Back in the mid to late 70s, DC Comics launched a number of short-lived pulp and fantasy titles, among them Justice Inc., pictured above. Named for the 1939 story that featured the first appearance of Richard Benson, The Avenger, Justice Inc. came and went in just four issues. The first issue is astonishingly creepy, though; Benson, his wife and child make the mistake of barging onto a flight bound for Montreal, and while Benson is in the washroom, his family vanishes. Everyone on board the plane claims Benson's loved ones never boarded at all, and the shock of his loss transform's Benson's skin ghost-white and leaves his face malleable, plasticized. It doesn't make a lot of scientific sense, but it's pretty creepy, even more so in DC's 1989 adaptation of the same story.

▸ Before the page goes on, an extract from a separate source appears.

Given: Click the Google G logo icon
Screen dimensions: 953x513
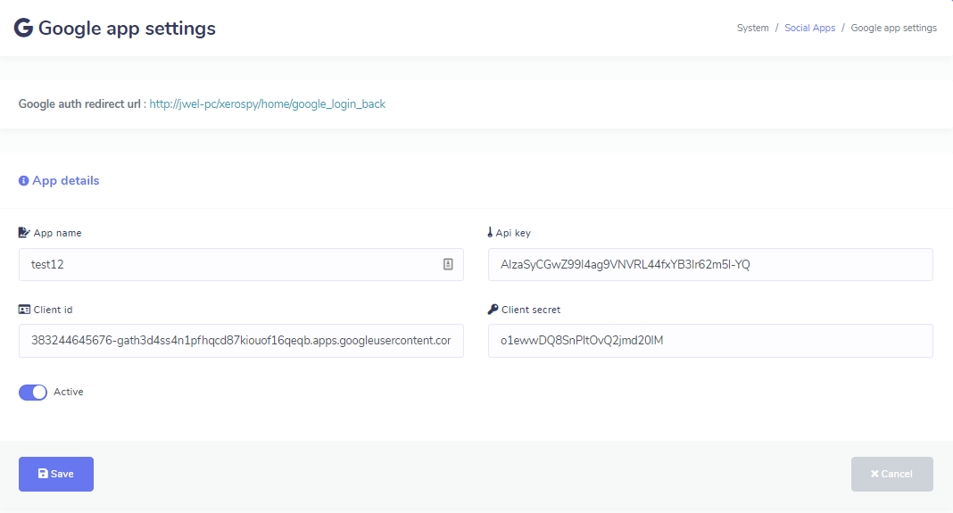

In any event, it's a pretty good comic, but the panels above strain suspension of disbelief pretty hard. You'd have to be an incredible shot to deliberately graze the skull of a moving target in such a way as to merely knock him unconscious!

4 comments:

Stephen Fitzpatrick said...

The 1989 story, is that the one in The Shadow where he got taunted for naming his gun an knife Mike and Ike?

Earl J. Woods said...

The Shadow doesn't appear in the 1989 miniseries, but at the time both characters were being written and drawn by the same team - Andy Helfer and Kyle Baker. Really great comics.

The Avenger's weapons were indeed named Mike and Ike, however. Perhaps The Avenger appeared in The Shadow series, and that's what you're remembering? It's been too long since I read Baker and Helfer's The Shadow, so I don't recall.

Stephen Fitzpatrick said...
This comment has been removed by the author.
Stephen Fitzpatrick said...

Yeah, The Avenger showed up in The Shadow, and there was a funny bit where he got punched in the chops and his plasticized face was all deformed and knuckle-printed. I didn't realize the character had his own comic around the same time.